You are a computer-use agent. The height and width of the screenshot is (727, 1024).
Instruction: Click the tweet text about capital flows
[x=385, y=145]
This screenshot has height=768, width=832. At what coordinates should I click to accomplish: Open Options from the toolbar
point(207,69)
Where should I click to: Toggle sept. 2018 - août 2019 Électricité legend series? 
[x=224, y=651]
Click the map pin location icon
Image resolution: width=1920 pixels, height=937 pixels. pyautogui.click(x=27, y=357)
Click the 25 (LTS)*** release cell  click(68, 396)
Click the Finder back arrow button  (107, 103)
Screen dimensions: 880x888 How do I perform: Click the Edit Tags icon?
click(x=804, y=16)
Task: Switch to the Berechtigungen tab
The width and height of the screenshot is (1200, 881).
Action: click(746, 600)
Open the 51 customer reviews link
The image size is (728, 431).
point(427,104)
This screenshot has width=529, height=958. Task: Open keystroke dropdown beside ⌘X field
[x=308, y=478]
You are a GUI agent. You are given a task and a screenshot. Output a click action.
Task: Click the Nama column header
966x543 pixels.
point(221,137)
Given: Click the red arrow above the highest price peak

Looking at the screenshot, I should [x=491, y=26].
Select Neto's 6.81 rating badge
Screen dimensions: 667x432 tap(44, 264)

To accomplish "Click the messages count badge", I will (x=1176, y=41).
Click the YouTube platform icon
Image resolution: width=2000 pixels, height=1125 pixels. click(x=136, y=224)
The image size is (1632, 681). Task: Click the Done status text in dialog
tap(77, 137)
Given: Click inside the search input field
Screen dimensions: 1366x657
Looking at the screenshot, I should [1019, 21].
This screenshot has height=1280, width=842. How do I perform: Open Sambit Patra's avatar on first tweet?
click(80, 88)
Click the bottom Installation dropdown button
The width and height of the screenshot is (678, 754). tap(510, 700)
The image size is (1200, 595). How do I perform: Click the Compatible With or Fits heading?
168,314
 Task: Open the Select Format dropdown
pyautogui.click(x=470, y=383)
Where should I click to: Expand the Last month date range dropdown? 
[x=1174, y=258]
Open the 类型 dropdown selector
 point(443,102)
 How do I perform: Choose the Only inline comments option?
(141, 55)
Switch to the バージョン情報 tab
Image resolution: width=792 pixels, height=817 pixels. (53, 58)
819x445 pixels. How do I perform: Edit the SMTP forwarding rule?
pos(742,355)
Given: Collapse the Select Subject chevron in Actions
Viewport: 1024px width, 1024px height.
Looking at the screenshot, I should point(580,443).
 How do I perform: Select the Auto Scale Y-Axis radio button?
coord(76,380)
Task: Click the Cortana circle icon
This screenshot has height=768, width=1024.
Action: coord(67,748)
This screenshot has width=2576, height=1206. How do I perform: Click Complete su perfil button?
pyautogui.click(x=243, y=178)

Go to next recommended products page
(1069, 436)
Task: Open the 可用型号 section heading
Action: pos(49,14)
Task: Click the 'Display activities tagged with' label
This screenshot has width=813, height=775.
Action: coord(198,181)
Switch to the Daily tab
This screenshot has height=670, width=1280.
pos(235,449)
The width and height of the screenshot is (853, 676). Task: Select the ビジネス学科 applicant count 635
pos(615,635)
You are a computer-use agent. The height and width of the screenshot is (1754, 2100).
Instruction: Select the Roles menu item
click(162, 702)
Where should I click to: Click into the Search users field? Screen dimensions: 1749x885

TASK REQUIREMENTS: Please give an exact copy of the entries above, from the line with "Task: Click the Cortana circle icon" down to the line with "Task: Click the 'Display", inclusive, and nothing else.

RESULT BELOW:
Task: Click the Cortana circle icon
This screenshot has height=768, width=1024.
Action: coord(67,748)
This screenshot has width=2576, height=1206. How do I perform: Click Complete su perfil button?
pyautogui.click(x=243, y=178)

Go to next recommended products page
(1069, 436)
Task: Open the 可用型号 section heading
Action: pos(49,14)
Task: Click the 'Display activities tagged with' label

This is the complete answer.